_Your objective_
Please find the line that holds "863x587 pixels. At" below and reproduce it, along with every line after it through the end, exactly and without pictures.

_Input records_
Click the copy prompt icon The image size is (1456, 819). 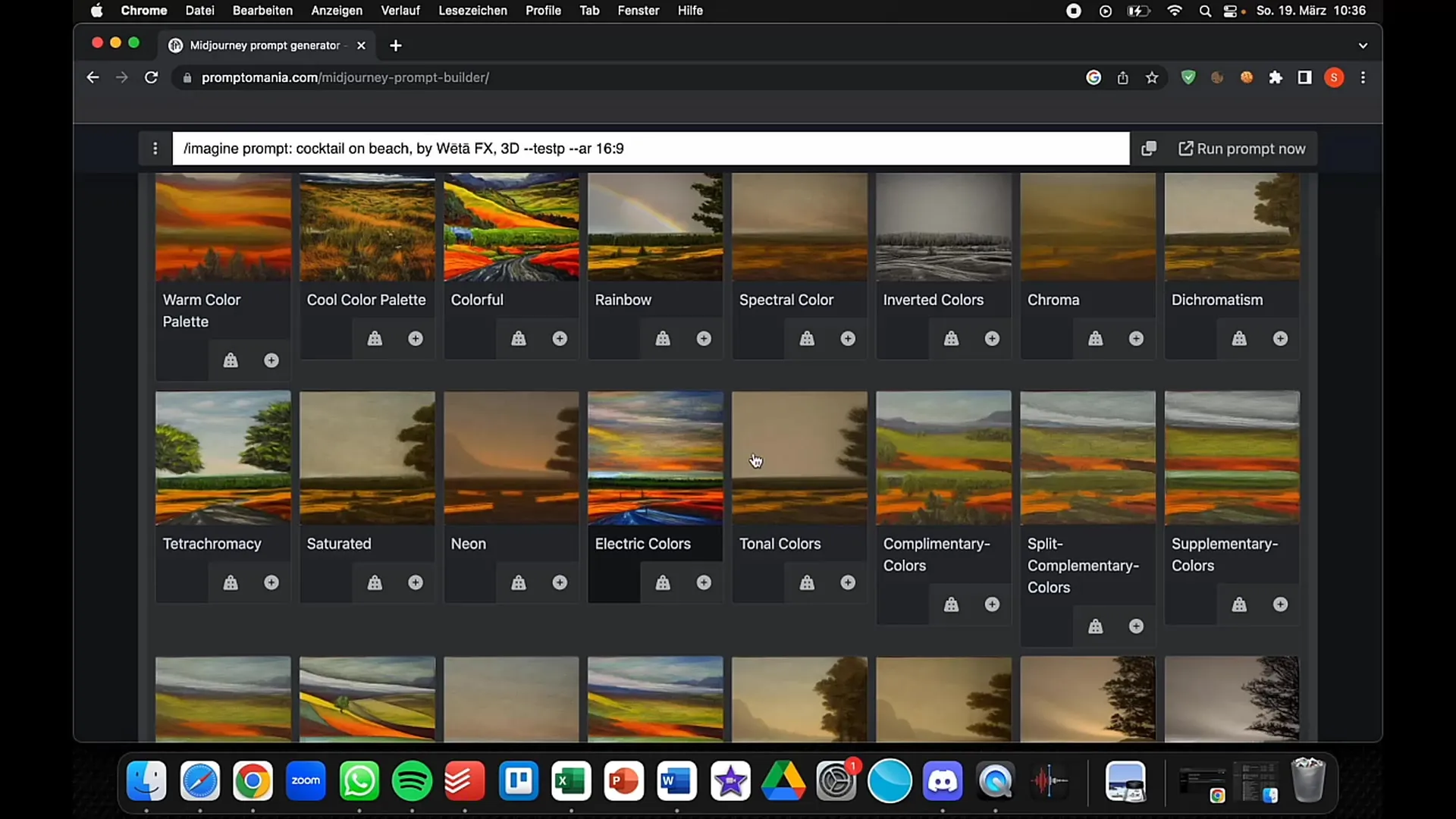coord(1148,148)

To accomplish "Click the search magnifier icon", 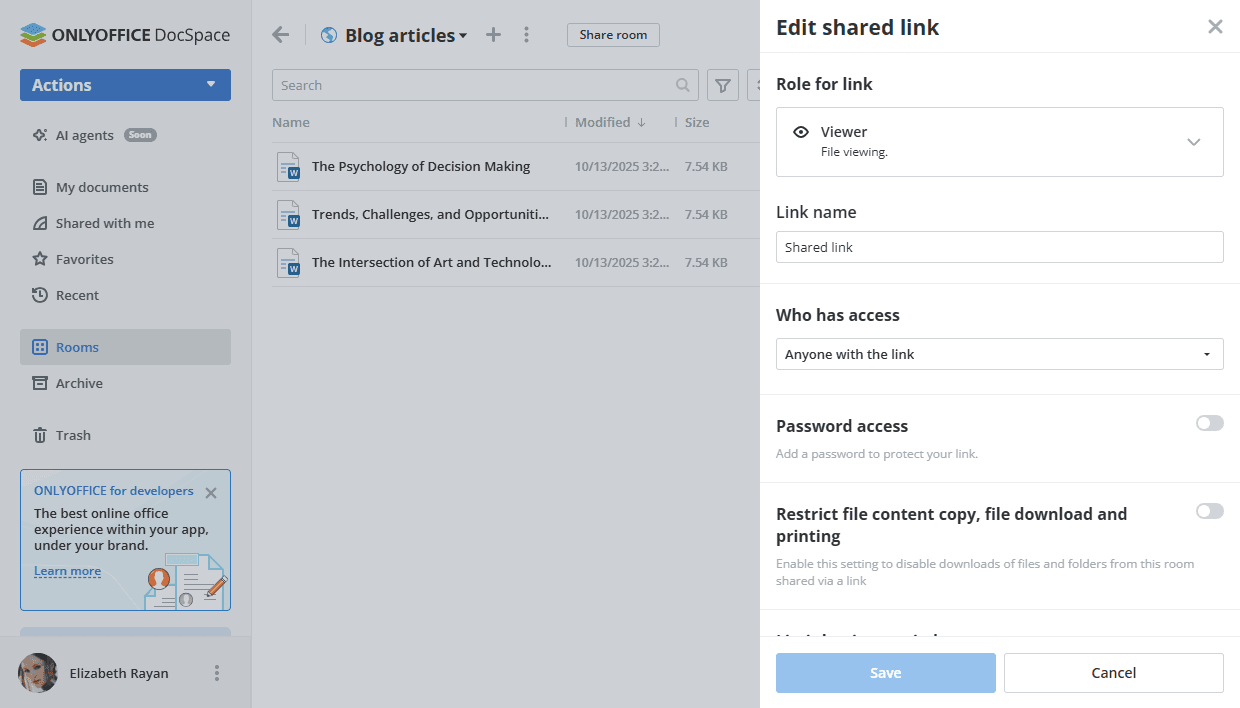I will (683, 86).
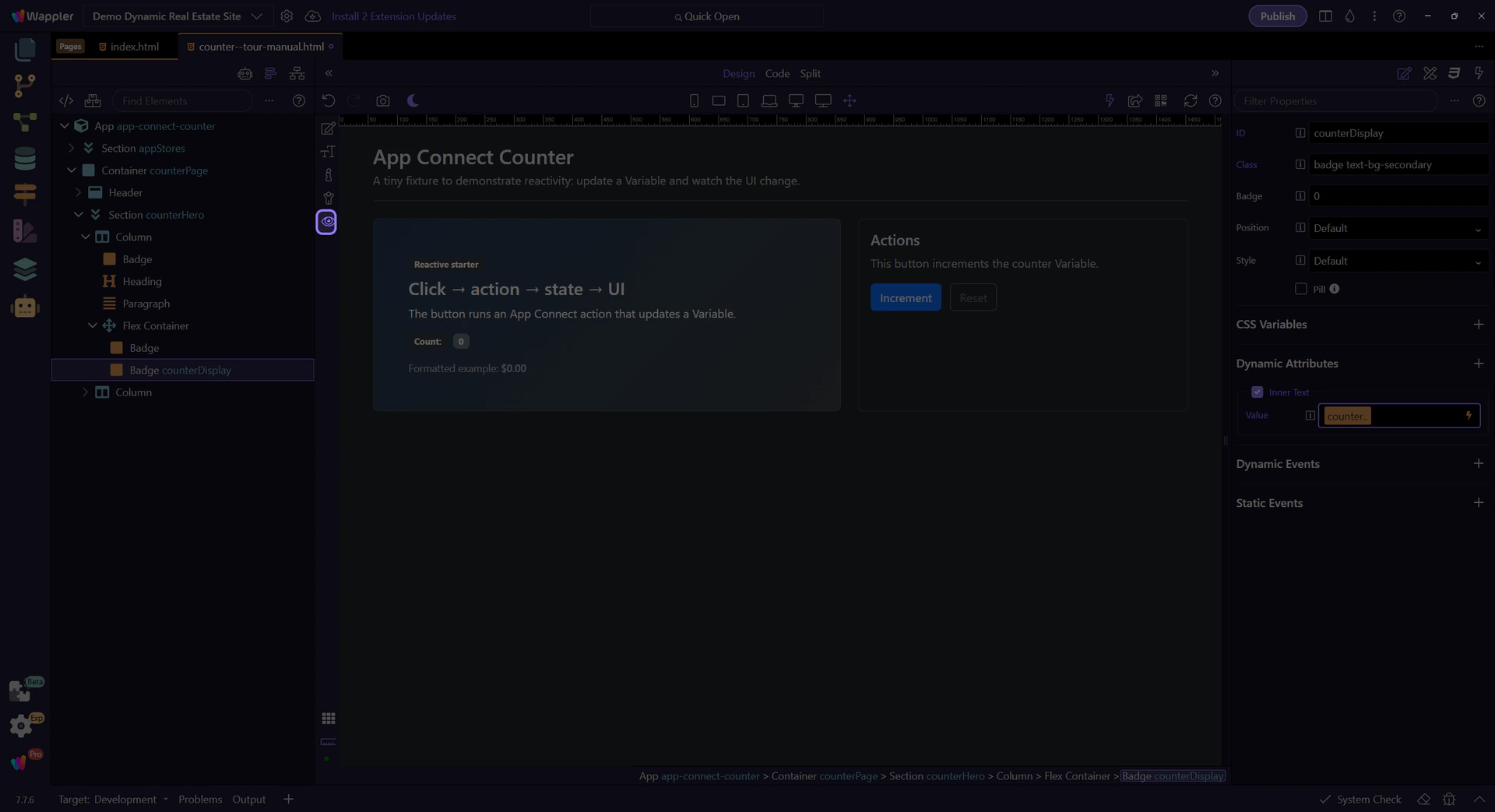Open the Position dropdown
This screenshot has height=812, width=1495.
(1398, 229)
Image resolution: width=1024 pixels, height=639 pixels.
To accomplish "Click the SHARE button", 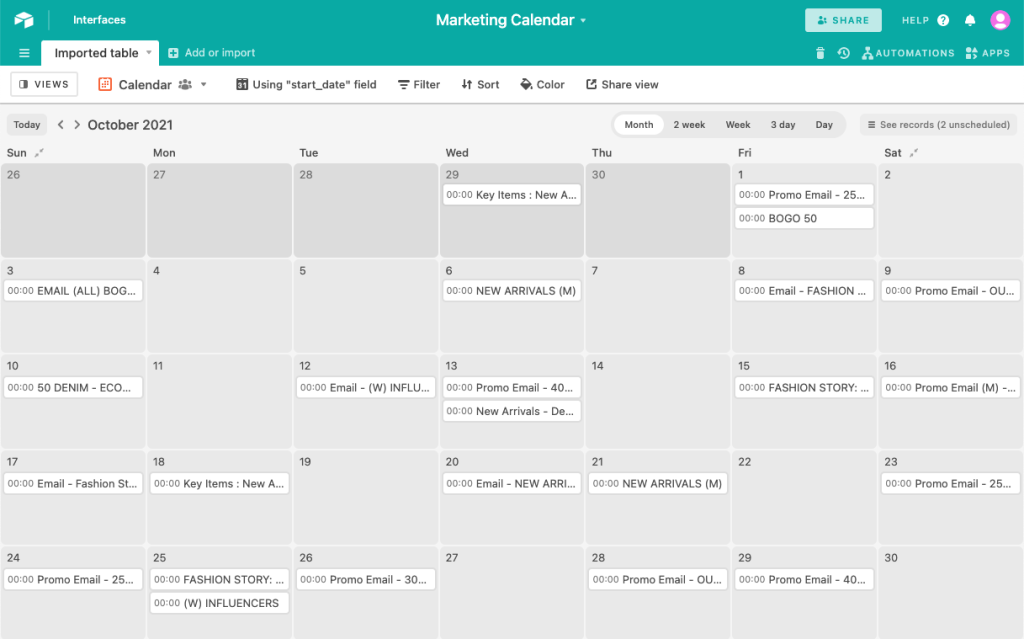I will coord(843,20).
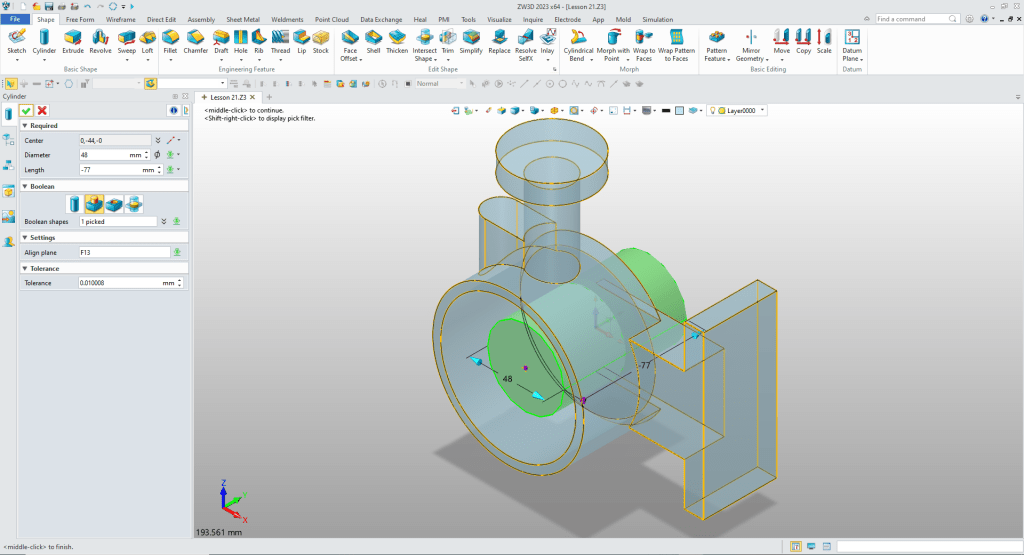Image resolution: width=1024 pixels, height=555 pixels.
Task: Collapse the Required section
Action: (x=25, y=126)
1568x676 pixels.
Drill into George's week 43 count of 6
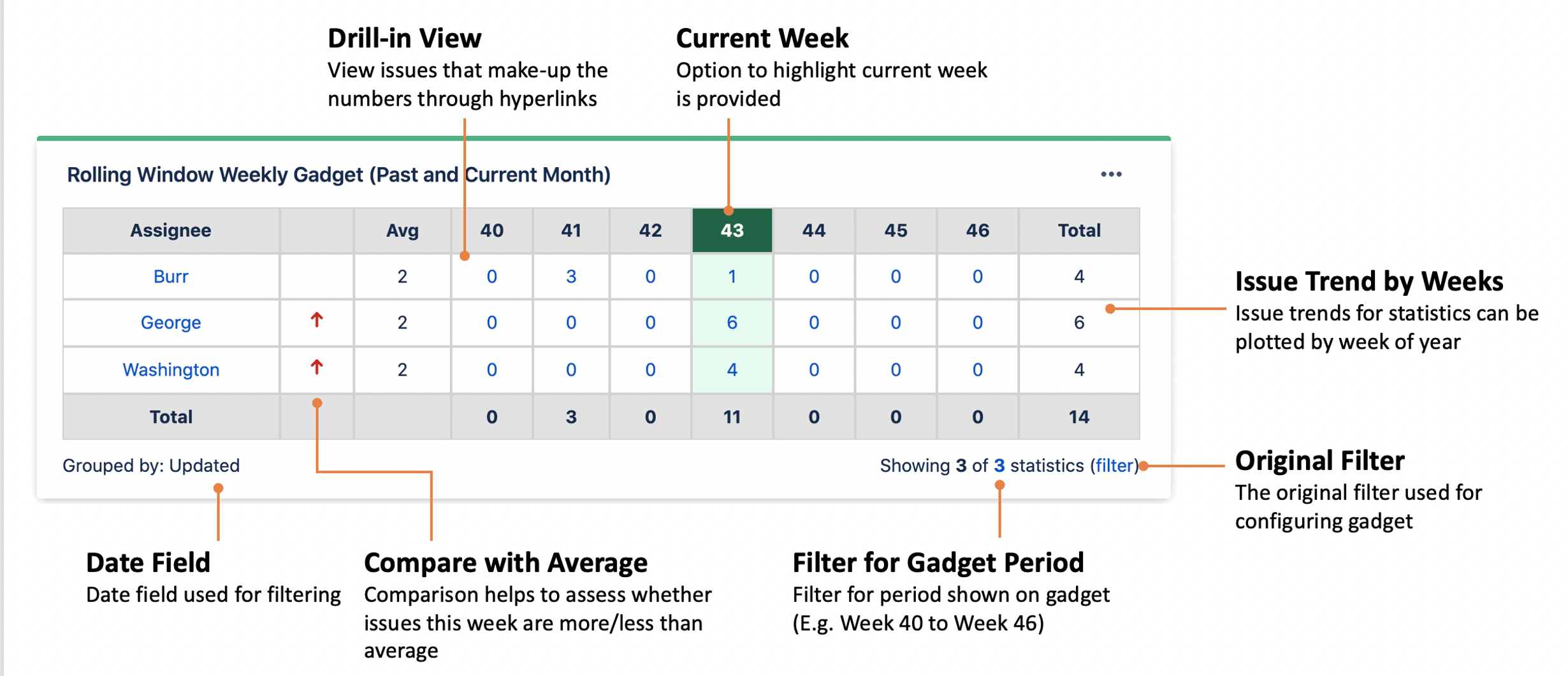731,322
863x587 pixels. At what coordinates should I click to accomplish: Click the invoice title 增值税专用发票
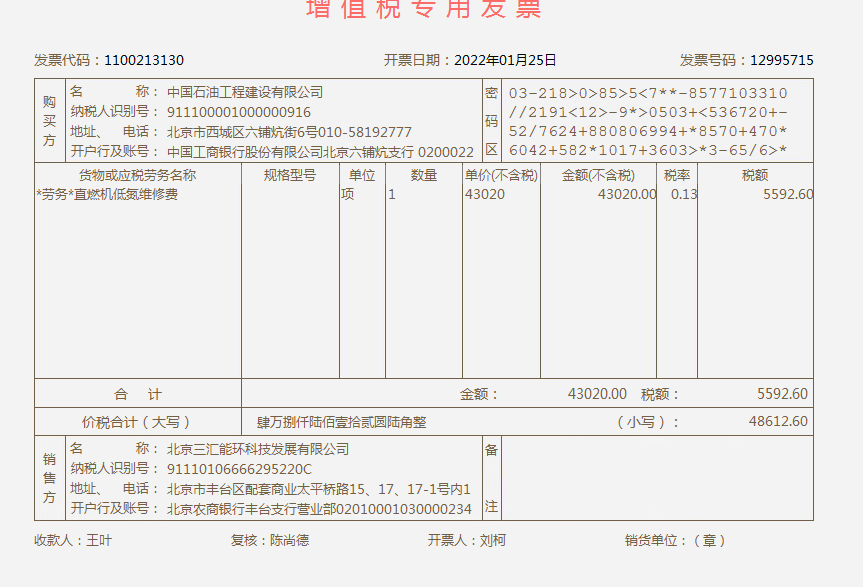423,8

_Task output_
863x587 pixels. At what coordinates should I click to accomplish: Click the invoice title 增值税专用发票
423,8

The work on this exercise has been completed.